Priyadarshini Kachroo, PhD
Pronouns
Rank
Instructor
Institution
Brigham and Women's Hospital
Department
Channing Division of Network Medicine
Authors
Priyadarshini Kachroo*, Siqin Li, Julian Hecker, Vincent Carey, Augusto A. Litonjua, Juan C. Celedón, Scott T. Weiss, Dawn L. DeMeo
Principal Investigator
Dr. Dawn L. DeMeo
Categories:
“Rationale: Lung function deficit has its origins in early life. A comprehensive view of the sex-specific associations between DNA methylation and lung function during childhood is necessary.
Methods: We measured whole blood DNAm using Infinium MethylationEPIC BeadChip from two childhood asthma cohorts: Childhood Asthma Management Program (CAMP; 423 boys, 280 girls, mean-age 12.9y) and the Genetic Epidemiology of Asthma in Costa Rica Study (CRA; 467 boys, 321 girls, mean-age 9.3y) to identify sex-specific CpGs predictive of lung function (forced expiratory volume in 1 s (FEV1), forced vital capacity (FVC), their ratio (FEV1/FVC), and forced expiratory flow at 25–75% of forced vital capacity (FEF25-75/FVC)). Findings were validated in The Vitamin D Antenatal Asthma Reduction Trial (VDAART) using cord blood DNAm (304 boys, 268 girls).
Results: We identified a higher variability and percentage of differentially methylated CpGs in girls compared to boys for all lung function (FDR<0.05) outcomes.
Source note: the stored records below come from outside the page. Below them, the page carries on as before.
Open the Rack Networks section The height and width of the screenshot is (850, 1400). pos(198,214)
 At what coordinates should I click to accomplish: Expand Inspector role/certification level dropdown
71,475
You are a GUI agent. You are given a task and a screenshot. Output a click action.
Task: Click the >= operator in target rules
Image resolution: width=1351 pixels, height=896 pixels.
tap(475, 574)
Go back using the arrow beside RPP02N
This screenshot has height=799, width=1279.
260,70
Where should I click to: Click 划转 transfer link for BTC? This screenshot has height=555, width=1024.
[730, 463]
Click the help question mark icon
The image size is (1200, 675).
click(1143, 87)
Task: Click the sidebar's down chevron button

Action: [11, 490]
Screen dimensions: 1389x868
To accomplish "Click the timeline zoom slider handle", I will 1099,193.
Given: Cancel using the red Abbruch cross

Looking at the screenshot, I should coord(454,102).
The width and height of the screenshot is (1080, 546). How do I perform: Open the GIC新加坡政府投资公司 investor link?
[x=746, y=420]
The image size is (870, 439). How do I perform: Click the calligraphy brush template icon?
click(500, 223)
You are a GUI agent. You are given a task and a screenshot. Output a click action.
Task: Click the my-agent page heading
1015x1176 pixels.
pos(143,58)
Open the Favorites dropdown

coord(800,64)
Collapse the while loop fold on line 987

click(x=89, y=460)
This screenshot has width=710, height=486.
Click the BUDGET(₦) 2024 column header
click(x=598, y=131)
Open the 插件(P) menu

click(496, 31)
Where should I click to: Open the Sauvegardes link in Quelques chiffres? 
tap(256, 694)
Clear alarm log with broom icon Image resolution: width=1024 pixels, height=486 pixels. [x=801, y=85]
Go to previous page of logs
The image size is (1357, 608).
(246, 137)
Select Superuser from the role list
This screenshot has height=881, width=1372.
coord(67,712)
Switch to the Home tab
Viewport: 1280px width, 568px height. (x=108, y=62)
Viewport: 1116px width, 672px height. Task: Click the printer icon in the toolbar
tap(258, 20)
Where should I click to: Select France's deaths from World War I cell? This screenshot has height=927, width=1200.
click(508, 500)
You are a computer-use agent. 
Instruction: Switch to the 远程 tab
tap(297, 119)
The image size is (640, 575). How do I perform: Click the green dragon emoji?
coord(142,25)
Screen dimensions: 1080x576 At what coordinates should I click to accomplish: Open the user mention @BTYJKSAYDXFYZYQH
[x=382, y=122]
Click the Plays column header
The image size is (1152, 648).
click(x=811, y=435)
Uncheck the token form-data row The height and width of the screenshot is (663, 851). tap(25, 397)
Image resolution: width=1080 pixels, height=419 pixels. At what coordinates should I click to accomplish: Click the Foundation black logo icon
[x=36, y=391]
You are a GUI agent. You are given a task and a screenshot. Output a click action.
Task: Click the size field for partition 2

We identified sex-specific associations with consistent direction of effect between cord blood DNAm at birth and lung function with those during childhood in CRA at 1 CpG with FEV1; 2 CpGs for FEV1/FVC; 3 CpGs for FEF25-75/FVC. Similarly, 5 sex-specific CpGs validated for FEV1, 2 CpGs for FVC, 8 CpGs for FEV1/FVC, 6 CpGs for FEF25-75/FVC between VDAART and CAMP. Within each cohort, several CpGs showed opposite direction of effect between males and females for FEV1/FVC and FEF25-75/FVC that showed enrichment in endocrine and immune processes and pathways including mTOR signaling, autophagy, Insulin signaling and GnRH secretion.
Conclusion: We identified sex-specific DNA methylation patterns predictive of lung function at birth and during adolescence. Epigenetic changes spanning the puberty window provide mechanistic insights into fetal programming and potential targets for preventative interventions against sex-differences in lung function decline and asthma progression in later life.”